Turbulent transfer coefficients and roughness lengths over sea ice: The SHEBA results

The turbulent transfer coefficients for momentum (the drag coefficient) and for sensible and latent heat provide the means for coupling the sea ice surface to the lower levels of the atmospheric boundary layer for data analyses and in numerical models. The roughness lengths for momentum (z₀), heat (z_T), and humidity (z_Q) are related directly to these transfer coefficients but are usually easier to treat theoretically. Thus, in practice, we need the transfer coefficients; but to understand the physical processes that support the turbulent transfer, we tend to focus on the roughness lengths.
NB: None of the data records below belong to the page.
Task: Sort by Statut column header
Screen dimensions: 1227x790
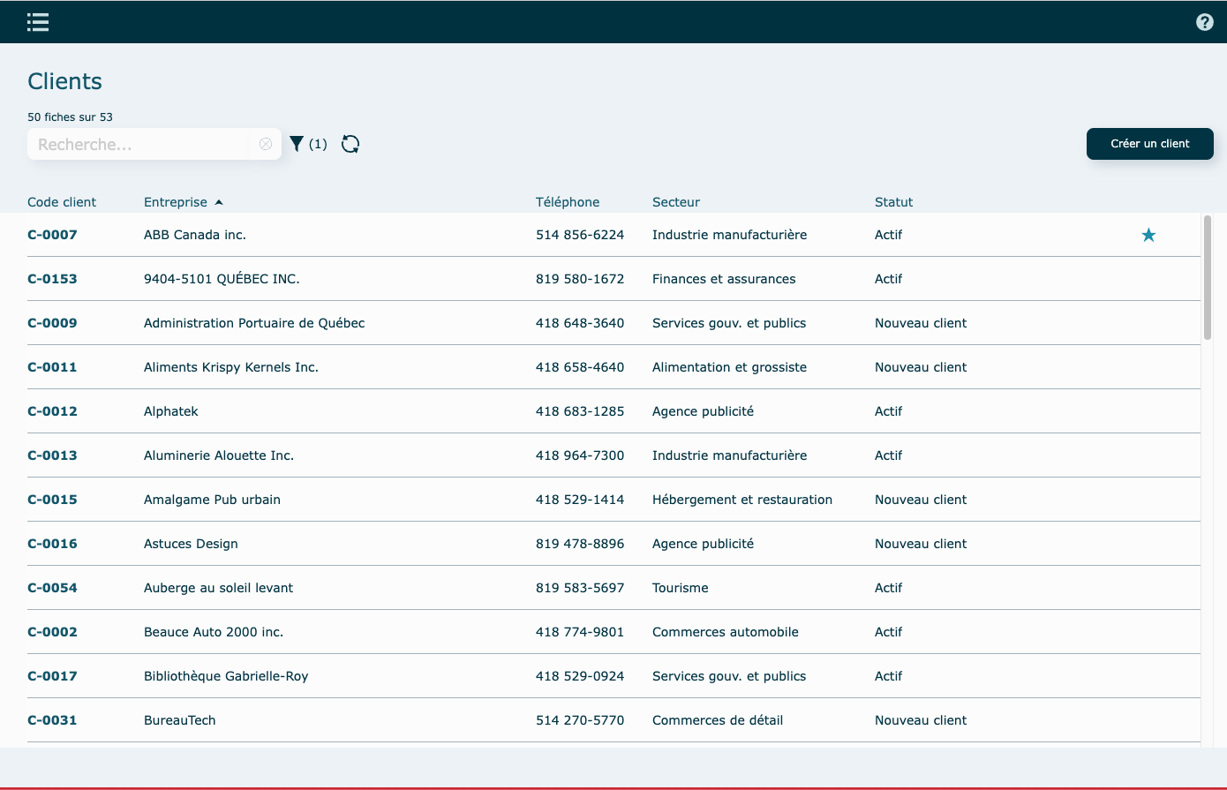Action: pyautogui.click(x=893, y=202)
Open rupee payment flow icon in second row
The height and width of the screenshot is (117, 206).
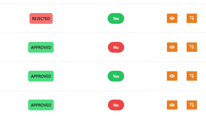pyautogui.click(x=192, y=47)
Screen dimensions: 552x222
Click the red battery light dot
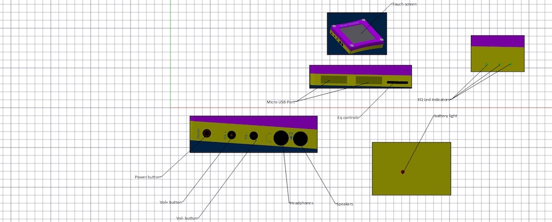pyautogui.click(x=402, y=172)
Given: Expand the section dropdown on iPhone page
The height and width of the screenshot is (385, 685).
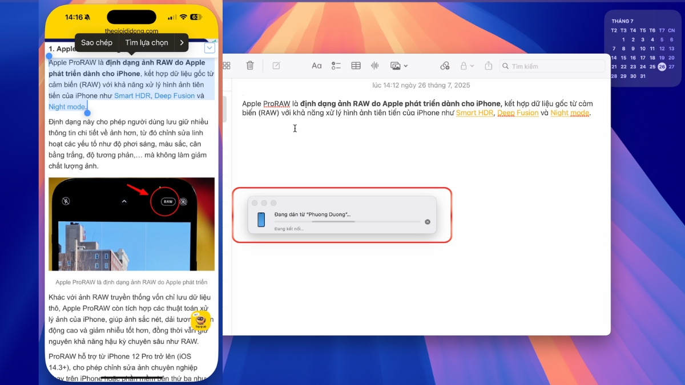Looking at the screenshot, I should [x=209, y=48].
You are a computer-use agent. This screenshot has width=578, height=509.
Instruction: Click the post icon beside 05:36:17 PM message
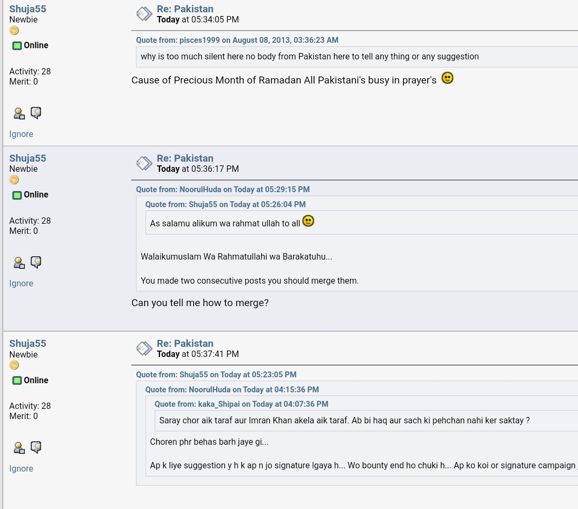tap(144, 163)
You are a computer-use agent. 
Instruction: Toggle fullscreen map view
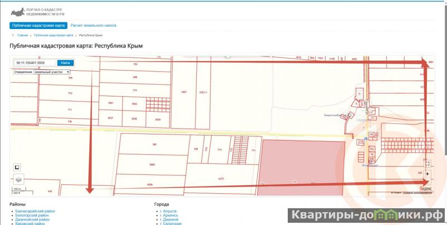427,164
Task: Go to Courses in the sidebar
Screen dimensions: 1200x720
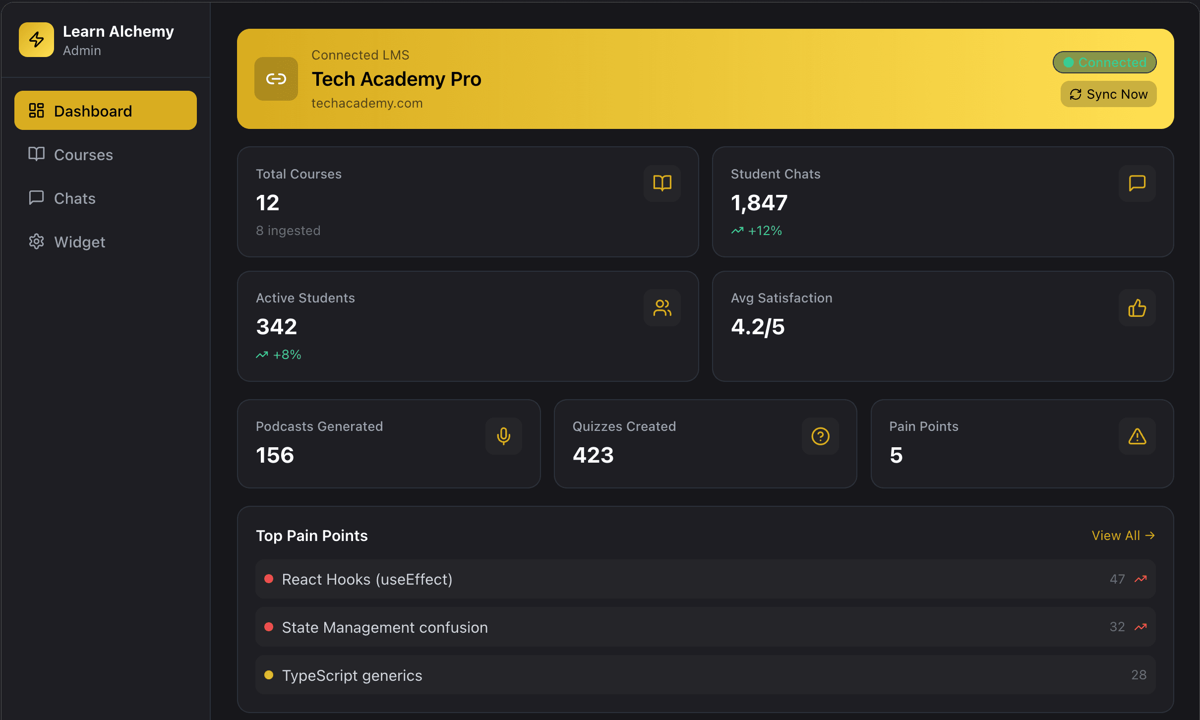Action: pos(83,155)
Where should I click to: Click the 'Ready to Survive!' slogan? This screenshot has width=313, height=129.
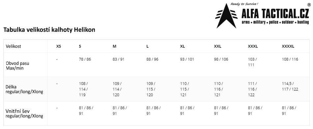coord(244,4)
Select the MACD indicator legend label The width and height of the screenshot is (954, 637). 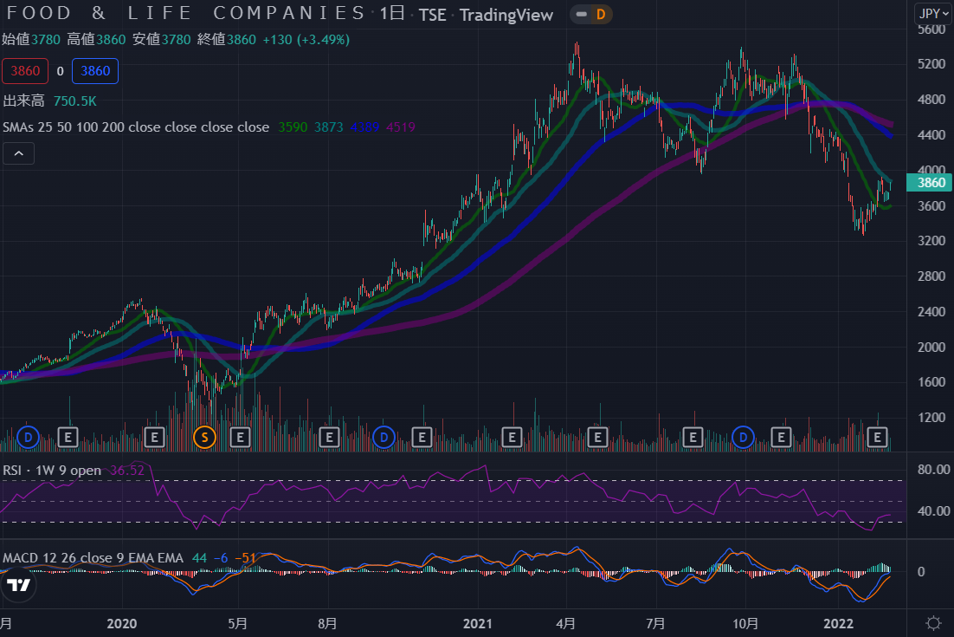tap(93, 558)
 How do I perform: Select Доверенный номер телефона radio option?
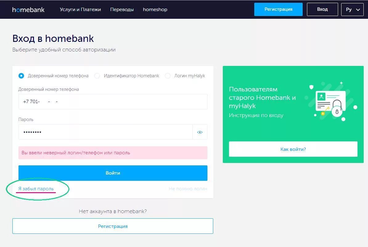21,76
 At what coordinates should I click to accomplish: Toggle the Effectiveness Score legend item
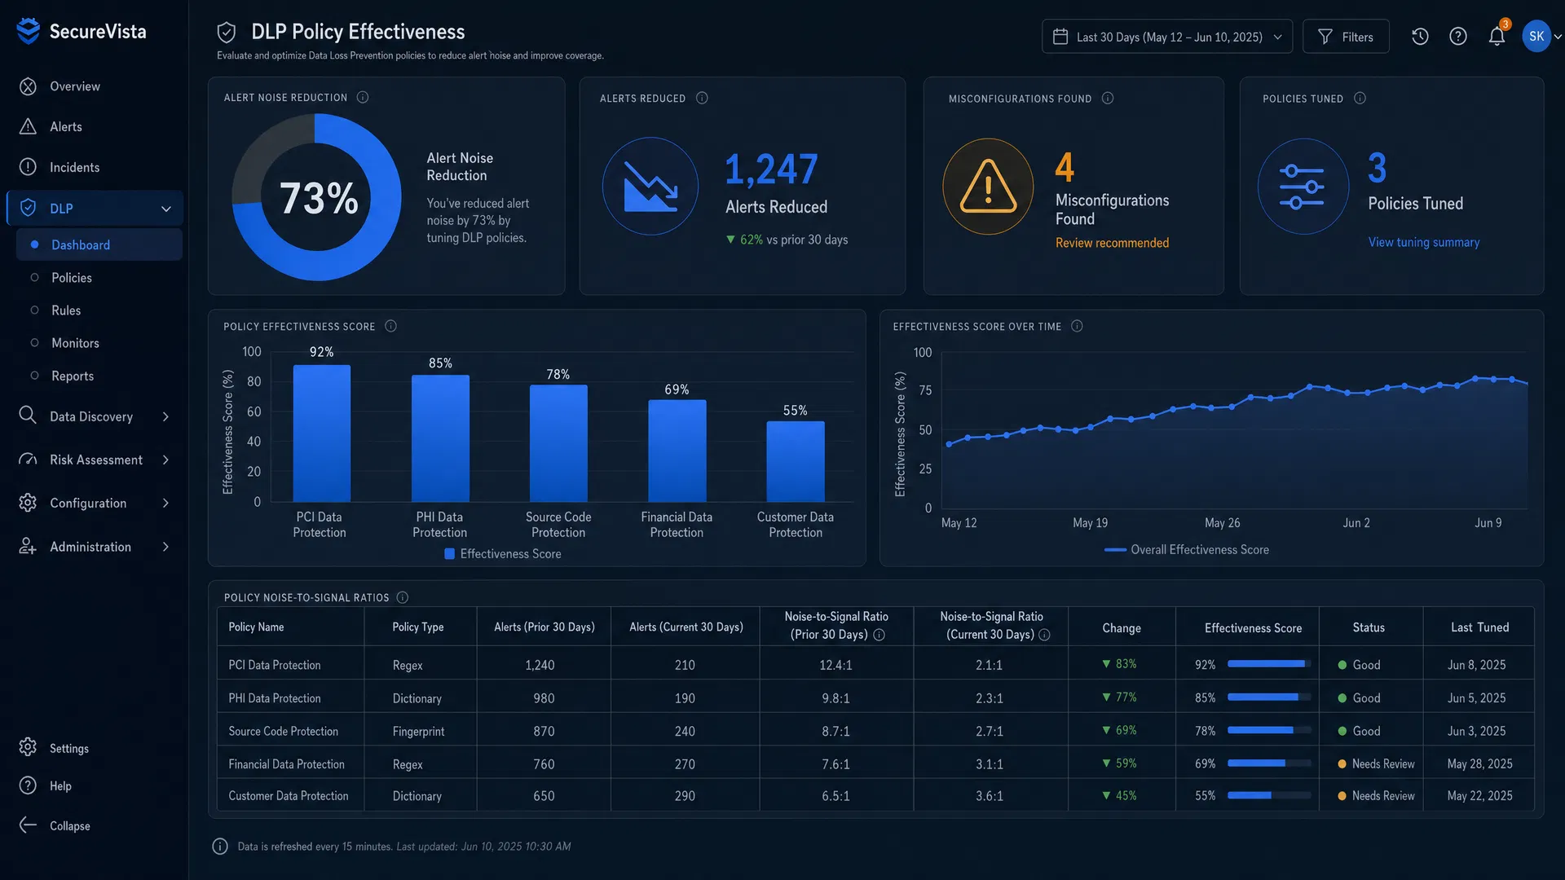coord(501,553)
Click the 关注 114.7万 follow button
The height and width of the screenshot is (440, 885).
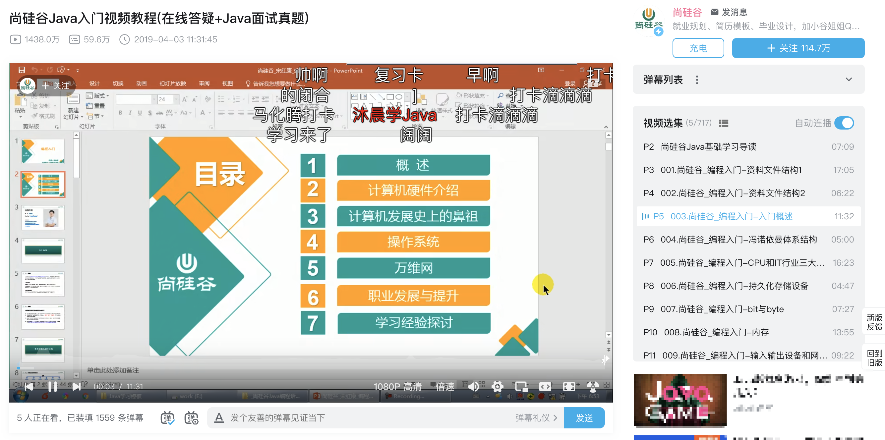798,48
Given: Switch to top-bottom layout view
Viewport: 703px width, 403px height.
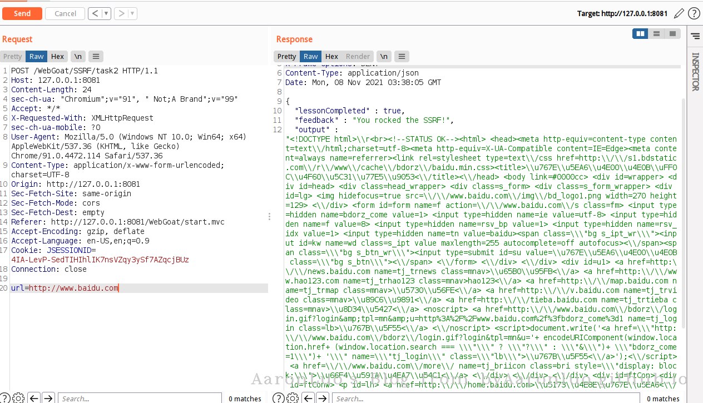Looking at the screenshot, I should pos(657,34).
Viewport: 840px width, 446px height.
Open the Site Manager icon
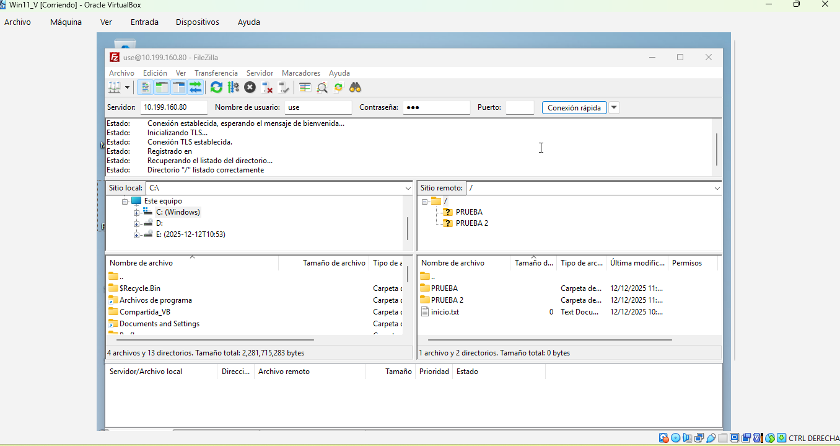point(114,87)
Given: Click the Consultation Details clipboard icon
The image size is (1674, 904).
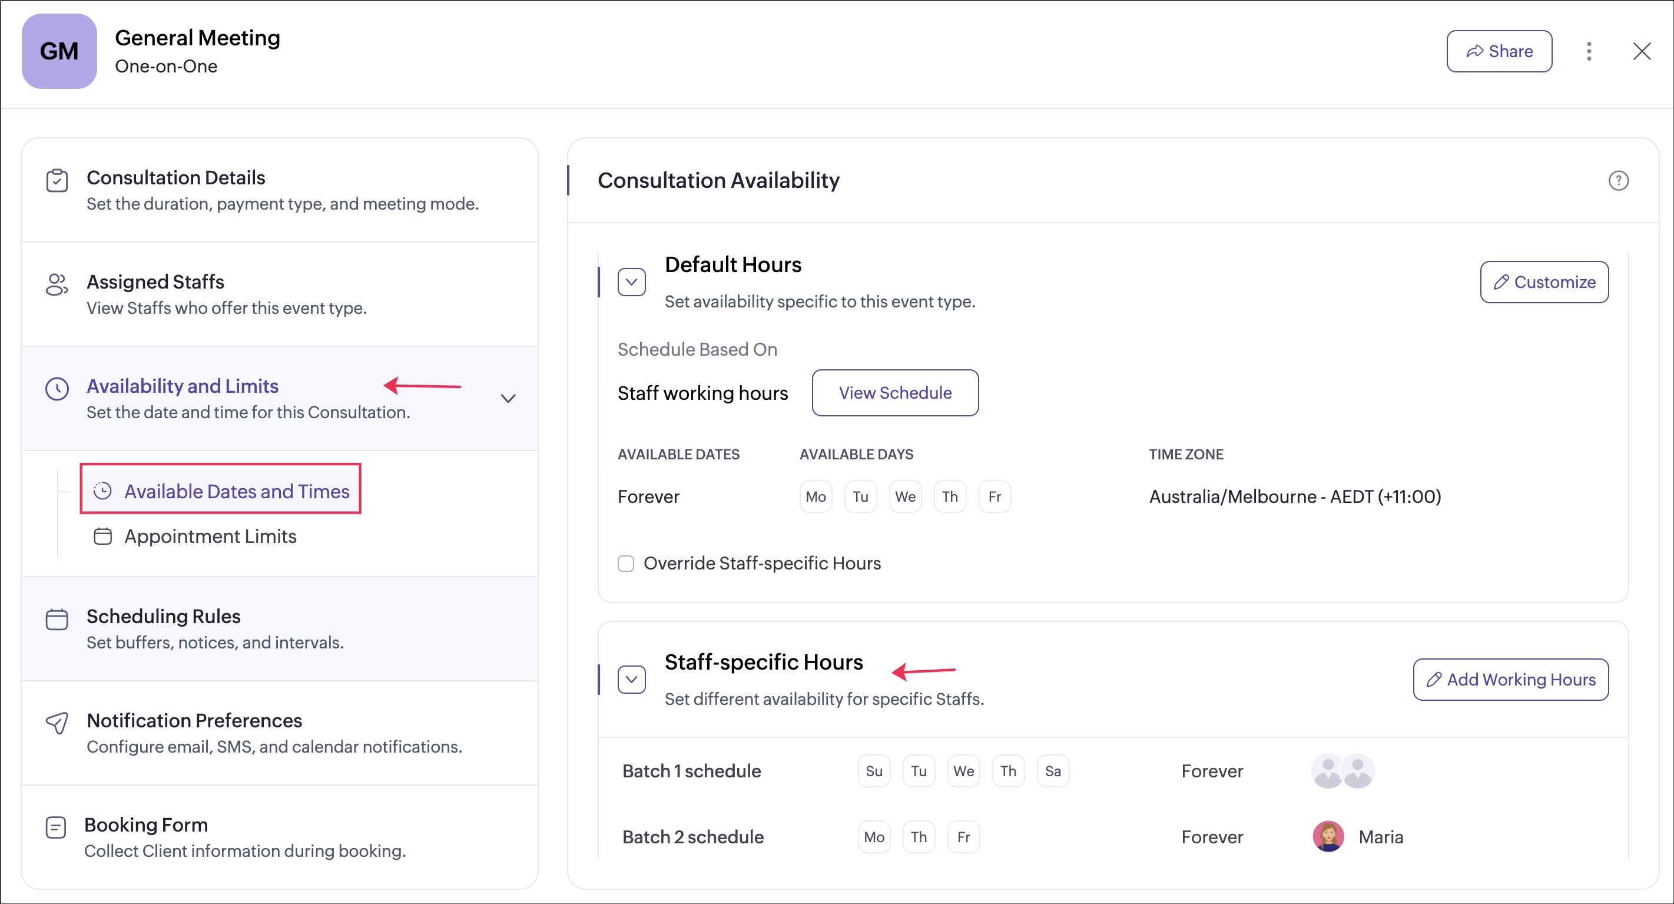Looking at the screenshot, I should point(57,180).
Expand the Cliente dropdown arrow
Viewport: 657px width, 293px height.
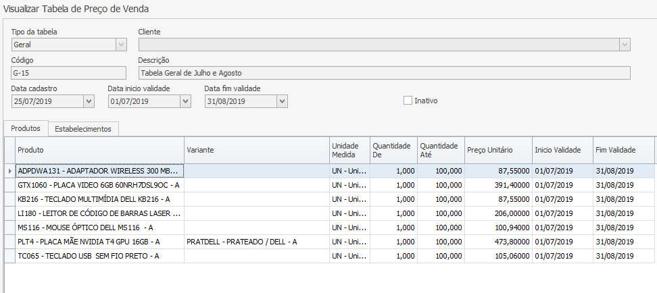click(624, 45)
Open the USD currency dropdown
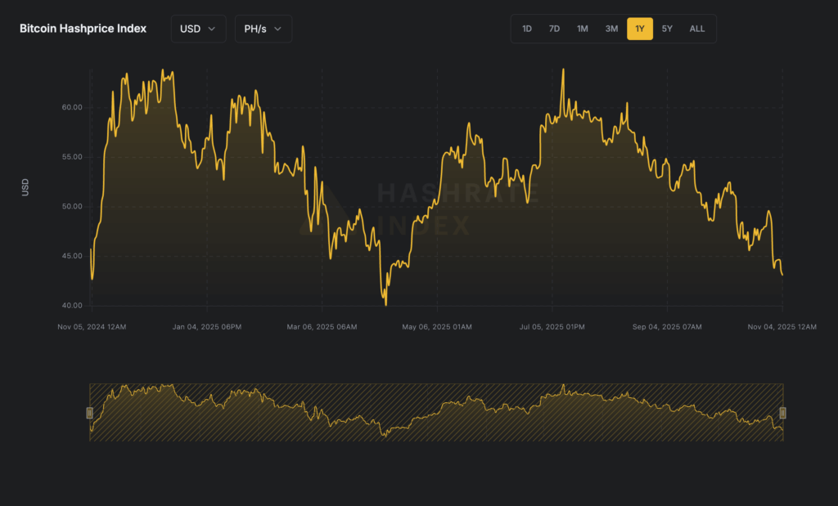 [198, 29]
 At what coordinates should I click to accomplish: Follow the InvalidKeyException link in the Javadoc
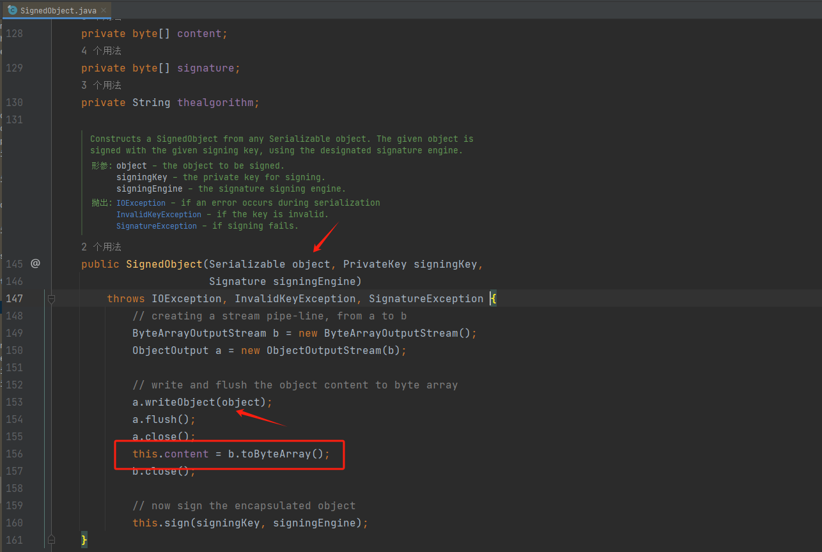159,214

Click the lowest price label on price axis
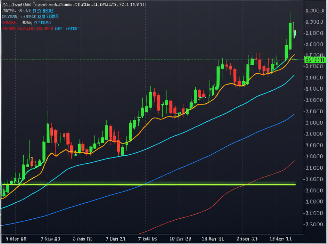tap(315, 224)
Our participation in SHEBA, the experiment to study the Surface Heat Budget of the Arctic Ocean, resulted in approximately 13,000 hours of data suitable for evaluating the roughness lengths z₀ and z_T. These data came from our main 5-level, 20-meter Atmospheric Surface Flux Group tower and from four remote portable automated mesonet (PAM) stations. Briefly, each site measured the turbulent fluxes of momentum and sensible heat directly with eddy-correlation instruments. We determined the roughness lengths by analyzing hourly averages of these fluxes in the context of Monin-Obukhov similarity theory.

On the basis of almost a year-long time series of drag coefficients from these multiple sites, we divided the SHEBA year into two aerodynamic seasons: winter, when snow was available to blow and drift, and summer, when it wasn't. Winter ran from the start of the experiment in October 1997 through 14 May 1998 and resumed on 15 September 1998. Summer was the period from 15 May through 14 September 1998. Our parameterization of z₀ for winter includes the influence of drifting snow and a contribution from the roughness of the underlying surface. In summer, we found a unique relation between the drag coefficient and the fractional area of the surface covered by leads and melt ponds. In the winter, the SHEBA z_T values corroborated a theoretical model that Andreas (1987, Bound.-Layer Meteorol., 38, 159-184) developed. In summer, sensible heat transfer is more complex because, at any time, the surface temperature ranges from 2°C in some leads and melt ponds, down to 0°C on melting ice, to even a few degrees lower when a cold snap occurs. We believe that some form of mosaic technique will, thus, be necessary for parameterizing the sensible heat flux in summer.